THE DATA below:
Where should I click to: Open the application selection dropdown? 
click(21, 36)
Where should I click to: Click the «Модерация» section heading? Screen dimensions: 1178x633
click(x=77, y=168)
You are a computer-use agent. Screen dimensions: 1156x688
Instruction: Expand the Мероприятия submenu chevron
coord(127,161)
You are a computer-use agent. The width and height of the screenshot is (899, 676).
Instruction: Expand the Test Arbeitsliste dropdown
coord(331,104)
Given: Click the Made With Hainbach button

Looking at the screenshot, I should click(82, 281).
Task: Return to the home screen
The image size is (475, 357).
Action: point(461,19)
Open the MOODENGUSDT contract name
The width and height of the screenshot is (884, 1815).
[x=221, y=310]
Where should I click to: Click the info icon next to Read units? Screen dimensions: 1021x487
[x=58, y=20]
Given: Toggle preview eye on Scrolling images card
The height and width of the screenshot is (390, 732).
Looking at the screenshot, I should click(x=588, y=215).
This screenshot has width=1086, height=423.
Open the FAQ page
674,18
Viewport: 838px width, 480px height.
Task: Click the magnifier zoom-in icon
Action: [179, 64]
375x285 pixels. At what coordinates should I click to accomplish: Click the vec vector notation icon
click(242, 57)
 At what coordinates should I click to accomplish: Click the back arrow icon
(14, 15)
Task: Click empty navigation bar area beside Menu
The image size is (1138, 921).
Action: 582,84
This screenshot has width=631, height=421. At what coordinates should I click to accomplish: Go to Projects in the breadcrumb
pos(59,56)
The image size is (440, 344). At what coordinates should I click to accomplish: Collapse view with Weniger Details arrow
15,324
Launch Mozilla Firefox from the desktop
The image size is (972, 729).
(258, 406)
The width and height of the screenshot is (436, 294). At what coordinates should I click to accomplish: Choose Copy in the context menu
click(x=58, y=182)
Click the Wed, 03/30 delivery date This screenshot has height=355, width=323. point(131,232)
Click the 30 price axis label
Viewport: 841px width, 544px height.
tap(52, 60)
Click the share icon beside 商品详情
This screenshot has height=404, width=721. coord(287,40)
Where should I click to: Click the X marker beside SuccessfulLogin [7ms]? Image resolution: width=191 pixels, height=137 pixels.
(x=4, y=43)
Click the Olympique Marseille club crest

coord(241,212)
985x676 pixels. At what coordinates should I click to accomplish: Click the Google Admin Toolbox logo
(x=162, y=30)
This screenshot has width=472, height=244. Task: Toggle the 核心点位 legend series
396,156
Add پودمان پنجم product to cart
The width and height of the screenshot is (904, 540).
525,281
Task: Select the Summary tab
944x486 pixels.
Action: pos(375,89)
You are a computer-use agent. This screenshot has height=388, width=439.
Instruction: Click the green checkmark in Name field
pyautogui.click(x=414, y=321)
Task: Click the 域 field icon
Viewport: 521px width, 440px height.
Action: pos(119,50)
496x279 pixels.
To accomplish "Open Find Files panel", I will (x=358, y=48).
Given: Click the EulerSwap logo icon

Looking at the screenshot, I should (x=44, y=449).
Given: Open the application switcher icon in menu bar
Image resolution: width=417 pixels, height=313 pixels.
End of THE DATA.
◆ ACTIVITY
Go to the line with "Click the share icon beside 商品详情" in the entries above and repeat every line from there through the line with "You are a computer-use agent. This", exactly and with no other text.

◆ ANSWER SECTION
Click the share icon beside 商品详情
This screenshot has height=404, width=721. coord(287,40)
Where should I click to: Click the X marker beside SuccessfulLogin [7ms]? Image resolution: width=191 pixels, height=137 pixels.
(x=4, y=43)
Click the Olympique Marseille club crest

coord(241,212)
985x676 pixels. At what coordinates should I click to accomplish: Click the Google Admin Toolbox logo
(x=162, y=30)
This screenshot has width=472, height=244. Task: Toggle the 核心点位 legend series
396,156
Add پودمان پنجم product to cart
The width and height of the screenshot is (904, 540).
525,281
Task: Select the Summary tab
944x486 pixels.
Action: pos(375,89)
You are a computer-use agent. This screenshot has height=388, width=439.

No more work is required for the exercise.